Within the records below, filter for lines carrying the word "computer" and copy them.
────────────────
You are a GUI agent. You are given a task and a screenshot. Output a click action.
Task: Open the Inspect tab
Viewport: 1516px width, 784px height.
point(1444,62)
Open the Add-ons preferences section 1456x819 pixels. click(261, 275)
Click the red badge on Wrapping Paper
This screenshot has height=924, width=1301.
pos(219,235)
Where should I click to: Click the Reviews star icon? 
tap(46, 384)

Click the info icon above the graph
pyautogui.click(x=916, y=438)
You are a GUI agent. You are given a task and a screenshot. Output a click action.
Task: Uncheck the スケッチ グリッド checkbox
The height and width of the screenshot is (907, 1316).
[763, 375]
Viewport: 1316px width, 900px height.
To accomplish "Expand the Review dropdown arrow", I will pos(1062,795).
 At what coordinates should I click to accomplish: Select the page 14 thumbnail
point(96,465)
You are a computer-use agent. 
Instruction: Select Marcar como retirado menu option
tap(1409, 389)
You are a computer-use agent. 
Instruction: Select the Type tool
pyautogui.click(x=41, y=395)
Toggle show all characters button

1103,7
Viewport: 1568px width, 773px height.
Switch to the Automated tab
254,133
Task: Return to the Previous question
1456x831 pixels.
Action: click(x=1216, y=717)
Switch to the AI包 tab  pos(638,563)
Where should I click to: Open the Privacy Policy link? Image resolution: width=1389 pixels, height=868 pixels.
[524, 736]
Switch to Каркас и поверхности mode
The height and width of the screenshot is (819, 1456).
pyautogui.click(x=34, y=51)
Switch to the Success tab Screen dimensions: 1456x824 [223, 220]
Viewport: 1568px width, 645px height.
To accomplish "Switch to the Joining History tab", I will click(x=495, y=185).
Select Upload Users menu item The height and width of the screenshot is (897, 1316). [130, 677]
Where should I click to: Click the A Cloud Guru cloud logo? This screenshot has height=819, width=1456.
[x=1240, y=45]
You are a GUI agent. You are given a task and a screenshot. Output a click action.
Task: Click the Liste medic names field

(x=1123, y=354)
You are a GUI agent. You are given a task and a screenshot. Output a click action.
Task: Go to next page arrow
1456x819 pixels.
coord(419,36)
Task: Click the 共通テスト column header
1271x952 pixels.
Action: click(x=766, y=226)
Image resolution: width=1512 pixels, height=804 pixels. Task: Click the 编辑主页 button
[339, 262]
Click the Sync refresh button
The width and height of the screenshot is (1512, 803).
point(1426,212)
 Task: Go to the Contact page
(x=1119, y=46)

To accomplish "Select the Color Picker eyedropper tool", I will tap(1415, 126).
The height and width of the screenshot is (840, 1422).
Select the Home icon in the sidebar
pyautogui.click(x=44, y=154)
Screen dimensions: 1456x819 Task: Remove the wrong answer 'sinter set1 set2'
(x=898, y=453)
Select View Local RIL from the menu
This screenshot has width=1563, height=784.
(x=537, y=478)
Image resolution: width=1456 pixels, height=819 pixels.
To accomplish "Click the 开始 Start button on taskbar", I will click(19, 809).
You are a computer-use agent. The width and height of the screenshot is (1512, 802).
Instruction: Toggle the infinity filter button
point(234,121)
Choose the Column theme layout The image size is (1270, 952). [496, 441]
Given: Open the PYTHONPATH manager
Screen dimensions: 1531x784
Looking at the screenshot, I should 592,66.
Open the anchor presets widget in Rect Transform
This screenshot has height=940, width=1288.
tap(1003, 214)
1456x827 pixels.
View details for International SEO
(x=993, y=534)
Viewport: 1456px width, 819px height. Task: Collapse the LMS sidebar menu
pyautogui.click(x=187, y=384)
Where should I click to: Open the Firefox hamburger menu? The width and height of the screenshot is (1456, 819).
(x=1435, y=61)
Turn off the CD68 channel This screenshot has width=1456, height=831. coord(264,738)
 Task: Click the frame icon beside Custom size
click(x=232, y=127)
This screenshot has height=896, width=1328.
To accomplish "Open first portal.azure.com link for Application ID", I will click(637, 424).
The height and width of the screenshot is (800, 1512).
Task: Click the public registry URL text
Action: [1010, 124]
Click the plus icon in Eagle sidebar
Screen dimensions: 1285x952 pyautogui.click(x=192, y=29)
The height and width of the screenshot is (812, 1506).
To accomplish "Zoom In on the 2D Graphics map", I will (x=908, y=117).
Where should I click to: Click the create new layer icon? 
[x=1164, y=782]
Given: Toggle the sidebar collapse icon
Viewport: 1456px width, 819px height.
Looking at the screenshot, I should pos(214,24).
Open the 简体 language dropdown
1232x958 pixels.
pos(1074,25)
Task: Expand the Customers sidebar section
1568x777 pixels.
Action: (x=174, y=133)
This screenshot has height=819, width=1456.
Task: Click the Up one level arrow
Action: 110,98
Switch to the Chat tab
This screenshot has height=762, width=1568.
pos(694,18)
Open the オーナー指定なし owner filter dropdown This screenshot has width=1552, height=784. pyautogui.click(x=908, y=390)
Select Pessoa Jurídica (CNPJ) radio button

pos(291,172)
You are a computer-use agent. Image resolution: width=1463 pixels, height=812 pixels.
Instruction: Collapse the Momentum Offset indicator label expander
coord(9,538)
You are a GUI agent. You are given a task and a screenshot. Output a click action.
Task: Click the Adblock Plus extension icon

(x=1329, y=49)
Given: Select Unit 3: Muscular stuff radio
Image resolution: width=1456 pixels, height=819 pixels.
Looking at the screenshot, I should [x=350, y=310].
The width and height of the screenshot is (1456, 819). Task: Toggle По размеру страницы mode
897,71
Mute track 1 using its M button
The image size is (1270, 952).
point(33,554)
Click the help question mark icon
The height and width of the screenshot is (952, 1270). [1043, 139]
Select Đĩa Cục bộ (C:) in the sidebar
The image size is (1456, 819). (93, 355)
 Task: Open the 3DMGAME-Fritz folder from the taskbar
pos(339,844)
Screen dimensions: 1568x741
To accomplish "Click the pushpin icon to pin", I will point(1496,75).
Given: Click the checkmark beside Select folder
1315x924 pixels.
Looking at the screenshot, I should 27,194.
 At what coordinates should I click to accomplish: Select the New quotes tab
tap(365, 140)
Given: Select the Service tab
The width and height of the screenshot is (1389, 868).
────────────────
Result for this exercise:
You are a computer-use agent. 
You are a computer-use agent. 
You are a computer-use agent. The width and height of the screenshot is (1512, 802).
You are a computer-use agent. Image resolution: width=1463 pixels, height=812 pixels.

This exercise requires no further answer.